According to Judge Mark Turner, the attack did not disrupt transport services but left parts of TfL’s systems offline for three months, costing the organization around £25 million (€29.3 million).
Turner said the pair’s actions had caused “very serious” disruption and were motivated primarily by “selfish bravado”.
How did the hackers breach TfL’s network?
According to prosecutor Mark Fenhalls, the pair gained access to the transport network using TfL employee credentials found on “russianmarket”, a dark web marketplace for stolen logins.
The pair worked for 16 straight hours, communicating via the messaging app Telegram throughout the night, to breach the system after convincing the helpdesk to reset an employee’s password.
During the intrusion, the teenagers searched the network for celebrities’ travel histories and attempted to access customers’ payment information.

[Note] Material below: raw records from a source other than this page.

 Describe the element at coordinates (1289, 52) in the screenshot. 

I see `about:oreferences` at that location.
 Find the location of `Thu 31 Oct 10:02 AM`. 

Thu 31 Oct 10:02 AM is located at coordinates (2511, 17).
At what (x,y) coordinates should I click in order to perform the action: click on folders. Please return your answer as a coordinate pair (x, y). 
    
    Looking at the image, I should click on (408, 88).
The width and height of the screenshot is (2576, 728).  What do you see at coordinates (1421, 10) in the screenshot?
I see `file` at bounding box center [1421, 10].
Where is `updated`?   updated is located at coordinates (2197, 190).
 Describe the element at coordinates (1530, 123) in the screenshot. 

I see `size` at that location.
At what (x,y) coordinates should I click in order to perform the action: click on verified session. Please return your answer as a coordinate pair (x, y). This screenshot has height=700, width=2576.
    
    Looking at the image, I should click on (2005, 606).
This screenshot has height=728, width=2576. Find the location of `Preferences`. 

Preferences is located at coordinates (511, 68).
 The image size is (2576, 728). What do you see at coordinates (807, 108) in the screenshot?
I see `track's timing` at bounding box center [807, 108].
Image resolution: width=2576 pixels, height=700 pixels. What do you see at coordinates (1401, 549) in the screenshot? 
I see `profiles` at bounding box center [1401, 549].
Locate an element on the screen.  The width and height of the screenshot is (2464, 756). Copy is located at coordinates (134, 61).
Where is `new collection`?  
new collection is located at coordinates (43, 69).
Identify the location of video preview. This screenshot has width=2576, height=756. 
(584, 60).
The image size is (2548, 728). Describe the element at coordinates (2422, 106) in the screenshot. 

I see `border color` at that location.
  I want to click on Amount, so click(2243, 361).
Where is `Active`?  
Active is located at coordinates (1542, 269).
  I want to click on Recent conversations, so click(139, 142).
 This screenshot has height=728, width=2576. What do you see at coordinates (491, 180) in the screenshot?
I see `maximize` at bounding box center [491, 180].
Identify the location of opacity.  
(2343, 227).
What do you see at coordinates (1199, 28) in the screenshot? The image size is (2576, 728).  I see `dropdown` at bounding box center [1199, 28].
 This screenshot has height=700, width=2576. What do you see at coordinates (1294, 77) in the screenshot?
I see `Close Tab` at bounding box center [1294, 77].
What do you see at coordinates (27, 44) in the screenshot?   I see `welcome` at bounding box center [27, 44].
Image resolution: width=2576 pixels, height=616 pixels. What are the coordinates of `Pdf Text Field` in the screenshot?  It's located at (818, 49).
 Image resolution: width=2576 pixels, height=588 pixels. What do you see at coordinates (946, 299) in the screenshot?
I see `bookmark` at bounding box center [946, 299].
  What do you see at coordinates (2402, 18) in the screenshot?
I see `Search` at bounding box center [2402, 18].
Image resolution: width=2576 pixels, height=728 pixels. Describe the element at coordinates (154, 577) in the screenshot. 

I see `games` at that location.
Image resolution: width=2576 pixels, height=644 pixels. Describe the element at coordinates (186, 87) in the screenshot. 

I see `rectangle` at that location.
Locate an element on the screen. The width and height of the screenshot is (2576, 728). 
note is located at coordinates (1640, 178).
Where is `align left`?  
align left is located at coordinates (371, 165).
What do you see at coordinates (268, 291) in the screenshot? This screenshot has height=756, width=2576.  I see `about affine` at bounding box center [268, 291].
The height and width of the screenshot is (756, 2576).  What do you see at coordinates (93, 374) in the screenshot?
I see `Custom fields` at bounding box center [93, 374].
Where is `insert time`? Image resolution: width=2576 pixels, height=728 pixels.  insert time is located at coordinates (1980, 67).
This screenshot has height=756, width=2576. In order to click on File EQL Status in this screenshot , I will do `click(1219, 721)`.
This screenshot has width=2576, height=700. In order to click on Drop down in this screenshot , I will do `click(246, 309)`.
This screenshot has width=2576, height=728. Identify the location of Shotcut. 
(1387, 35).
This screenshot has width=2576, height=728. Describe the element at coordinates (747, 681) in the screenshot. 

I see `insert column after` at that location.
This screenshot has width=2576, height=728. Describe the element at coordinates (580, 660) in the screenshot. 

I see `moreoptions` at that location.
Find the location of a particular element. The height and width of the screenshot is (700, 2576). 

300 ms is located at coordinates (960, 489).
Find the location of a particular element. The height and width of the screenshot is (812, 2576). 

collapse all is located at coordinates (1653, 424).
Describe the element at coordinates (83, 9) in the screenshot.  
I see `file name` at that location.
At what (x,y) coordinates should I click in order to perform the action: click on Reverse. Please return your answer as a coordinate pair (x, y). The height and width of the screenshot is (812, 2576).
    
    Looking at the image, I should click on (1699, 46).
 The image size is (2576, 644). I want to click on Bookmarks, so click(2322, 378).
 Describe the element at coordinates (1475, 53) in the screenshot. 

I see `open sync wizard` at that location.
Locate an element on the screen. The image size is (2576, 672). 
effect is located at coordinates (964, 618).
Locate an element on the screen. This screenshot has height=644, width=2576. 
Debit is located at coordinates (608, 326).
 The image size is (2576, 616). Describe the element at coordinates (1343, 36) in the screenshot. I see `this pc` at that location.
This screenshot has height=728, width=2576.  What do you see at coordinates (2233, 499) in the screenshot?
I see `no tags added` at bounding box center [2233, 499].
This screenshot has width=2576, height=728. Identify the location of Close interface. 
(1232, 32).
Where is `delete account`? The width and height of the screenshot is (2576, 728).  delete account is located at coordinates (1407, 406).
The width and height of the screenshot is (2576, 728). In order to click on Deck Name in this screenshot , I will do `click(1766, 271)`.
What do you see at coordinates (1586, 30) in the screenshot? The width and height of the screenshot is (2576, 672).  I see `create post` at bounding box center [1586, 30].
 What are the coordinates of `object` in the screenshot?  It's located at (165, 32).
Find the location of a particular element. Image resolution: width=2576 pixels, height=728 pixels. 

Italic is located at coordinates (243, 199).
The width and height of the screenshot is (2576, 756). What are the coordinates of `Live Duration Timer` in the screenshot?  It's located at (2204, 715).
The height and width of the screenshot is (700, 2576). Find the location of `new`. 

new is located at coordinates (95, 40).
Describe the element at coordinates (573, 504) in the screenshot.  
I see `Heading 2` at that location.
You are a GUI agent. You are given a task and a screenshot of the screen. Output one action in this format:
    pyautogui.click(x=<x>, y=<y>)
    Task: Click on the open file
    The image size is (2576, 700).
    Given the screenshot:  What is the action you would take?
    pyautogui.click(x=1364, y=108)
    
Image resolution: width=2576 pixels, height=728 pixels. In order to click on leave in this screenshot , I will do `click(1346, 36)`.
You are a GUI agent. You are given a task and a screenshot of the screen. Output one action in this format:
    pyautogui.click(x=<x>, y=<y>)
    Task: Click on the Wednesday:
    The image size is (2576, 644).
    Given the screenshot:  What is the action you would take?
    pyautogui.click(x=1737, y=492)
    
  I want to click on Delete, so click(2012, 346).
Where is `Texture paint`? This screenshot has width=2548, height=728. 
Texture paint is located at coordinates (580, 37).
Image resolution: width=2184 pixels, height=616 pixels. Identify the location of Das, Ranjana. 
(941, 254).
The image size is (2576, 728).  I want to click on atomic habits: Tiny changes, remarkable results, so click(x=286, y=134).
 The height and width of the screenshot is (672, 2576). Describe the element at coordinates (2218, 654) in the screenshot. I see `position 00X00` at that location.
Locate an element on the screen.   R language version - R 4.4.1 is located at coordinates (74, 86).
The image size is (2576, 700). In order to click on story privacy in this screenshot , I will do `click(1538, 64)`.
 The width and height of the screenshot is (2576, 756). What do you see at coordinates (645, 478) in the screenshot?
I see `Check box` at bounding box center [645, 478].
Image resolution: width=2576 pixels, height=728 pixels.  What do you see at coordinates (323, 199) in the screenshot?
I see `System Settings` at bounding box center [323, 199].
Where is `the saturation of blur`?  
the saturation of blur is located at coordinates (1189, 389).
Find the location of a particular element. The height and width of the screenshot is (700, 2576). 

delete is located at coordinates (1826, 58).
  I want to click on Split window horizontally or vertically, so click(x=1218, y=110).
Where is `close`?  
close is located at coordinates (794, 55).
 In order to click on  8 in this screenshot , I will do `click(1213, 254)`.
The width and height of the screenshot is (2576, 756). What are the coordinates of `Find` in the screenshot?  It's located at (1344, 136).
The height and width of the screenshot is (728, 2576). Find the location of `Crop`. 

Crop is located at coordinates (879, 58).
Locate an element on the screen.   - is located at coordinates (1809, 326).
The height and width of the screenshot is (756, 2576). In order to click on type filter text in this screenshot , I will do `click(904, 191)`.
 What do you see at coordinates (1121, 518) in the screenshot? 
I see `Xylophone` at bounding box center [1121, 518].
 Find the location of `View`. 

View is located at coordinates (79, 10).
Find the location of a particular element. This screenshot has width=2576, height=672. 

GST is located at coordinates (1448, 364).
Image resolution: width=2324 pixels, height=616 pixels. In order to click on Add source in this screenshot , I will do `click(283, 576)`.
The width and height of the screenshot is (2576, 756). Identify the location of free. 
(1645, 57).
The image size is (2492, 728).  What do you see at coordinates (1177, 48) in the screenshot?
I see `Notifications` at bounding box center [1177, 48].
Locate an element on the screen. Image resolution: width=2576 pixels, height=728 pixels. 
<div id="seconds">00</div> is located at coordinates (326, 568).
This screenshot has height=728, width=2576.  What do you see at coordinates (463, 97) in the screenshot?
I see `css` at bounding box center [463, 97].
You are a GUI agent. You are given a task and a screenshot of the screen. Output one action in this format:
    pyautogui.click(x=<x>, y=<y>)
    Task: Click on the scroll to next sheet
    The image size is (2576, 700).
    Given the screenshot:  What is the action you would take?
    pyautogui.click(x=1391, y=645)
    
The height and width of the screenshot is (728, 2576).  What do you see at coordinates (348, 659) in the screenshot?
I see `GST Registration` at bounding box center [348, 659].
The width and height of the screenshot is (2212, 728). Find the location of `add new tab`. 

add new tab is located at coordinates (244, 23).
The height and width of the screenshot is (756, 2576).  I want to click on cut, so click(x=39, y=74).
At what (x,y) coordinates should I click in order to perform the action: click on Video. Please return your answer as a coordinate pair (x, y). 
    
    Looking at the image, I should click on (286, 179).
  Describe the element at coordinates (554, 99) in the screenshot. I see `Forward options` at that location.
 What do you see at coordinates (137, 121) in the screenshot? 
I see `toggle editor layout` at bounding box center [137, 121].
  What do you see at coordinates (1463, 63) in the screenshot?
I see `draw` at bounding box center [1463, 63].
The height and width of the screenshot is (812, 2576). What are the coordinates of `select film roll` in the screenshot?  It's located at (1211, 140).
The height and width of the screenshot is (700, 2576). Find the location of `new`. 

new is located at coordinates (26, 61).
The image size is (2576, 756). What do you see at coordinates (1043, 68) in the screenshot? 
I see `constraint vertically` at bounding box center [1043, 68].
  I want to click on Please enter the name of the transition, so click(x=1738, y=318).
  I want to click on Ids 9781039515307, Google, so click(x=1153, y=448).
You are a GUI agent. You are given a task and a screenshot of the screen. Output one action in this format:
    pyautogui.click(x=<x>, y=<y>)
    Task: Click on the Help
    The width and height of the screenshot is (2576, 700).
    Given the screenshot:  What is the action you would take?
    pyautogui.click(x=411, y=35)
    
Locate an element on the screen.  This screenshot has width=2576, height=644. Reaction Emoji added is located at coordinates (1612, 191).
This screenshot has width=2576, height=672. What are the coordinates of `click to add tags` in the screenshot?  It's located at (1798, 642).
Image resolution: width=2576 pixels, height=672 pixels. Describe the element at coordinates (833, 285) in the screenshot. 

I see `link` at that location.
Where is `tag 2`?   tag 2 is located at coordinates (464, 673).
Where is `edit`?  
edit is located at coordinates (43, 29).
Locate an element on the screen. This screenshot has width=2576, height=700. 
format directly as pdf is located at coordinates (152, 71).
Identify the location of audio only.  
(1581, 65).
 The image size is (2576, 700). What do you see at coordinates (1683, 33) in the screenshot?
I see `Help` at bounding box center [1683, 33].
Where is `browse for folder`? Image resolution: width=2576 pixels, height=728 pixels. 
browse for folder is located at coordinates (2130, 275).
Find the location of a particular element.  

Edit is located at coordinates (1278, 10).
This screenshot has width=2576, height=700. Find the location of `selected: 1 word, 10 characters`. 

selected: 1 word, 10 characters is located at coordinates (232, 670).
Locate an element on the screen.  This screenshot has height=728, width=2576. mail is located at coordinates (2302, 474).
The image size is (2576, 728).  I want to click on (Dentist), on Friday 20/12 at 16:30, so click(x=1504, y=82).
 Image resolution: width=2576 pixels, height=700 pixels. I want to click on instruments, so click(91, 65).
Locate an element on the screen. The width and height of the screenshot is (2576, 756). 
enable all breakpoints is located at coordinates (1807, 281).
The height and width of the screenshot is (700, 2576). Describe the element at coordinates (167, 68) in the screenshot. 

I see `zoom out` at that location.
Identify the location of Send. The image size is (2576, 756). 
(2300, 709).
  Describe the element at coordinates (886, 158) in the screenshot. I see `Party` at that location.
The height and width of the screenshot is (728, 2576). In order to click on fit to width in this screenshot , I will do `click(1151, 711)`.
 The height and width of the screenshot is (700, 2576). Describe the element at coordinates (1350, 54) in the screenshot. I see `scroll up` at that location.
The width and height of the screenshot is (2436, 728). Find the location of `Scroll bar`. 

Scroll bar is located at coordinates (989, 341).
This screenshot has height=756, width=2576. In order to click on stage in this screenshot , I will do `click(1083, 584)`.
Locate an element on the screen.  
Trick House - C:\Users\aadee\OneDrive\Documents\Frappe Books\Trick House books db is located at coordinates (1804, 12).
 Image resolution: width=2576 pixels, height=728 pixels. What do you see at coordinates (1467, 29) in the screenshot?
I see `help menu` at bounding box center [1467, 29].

After gaining additional privileges over several days, the hackers effectively held “the keys to the kingdom”, giving them “control over the whole network”, Fenhalls said.
During the intrusion, Flowers told Jubair that “the government deserves to be hacked”, the court heard, as TfL and authorities, who discovered the attack on September 1, 2024, took days to regain control of the network.
“Experienced and talented”
Both men were linked to Scattered Spider, a cybercrime group believed to be behind a string of high-profile attacks, including those targeting British retailers Marks & Spencer and the Co-op.
Arrested in September 2025 following a National Crime Agency (NCA) investigation, prosecutors described the pair as “experienced and talented” hackers who had been known to police for years.
Flowers also admitted hacking US-based healthcare providers Sutter Health and SSM Health Care Corporation. The NCA said officers found him carrying out those attacks when they raided his home on 6 September 2024 as part of the TfL investigation.
Jubair had previously been convicted as a juvenile over cyberattacks targeting US chipmaker Nvidia and also admitted hacking the City of London Police.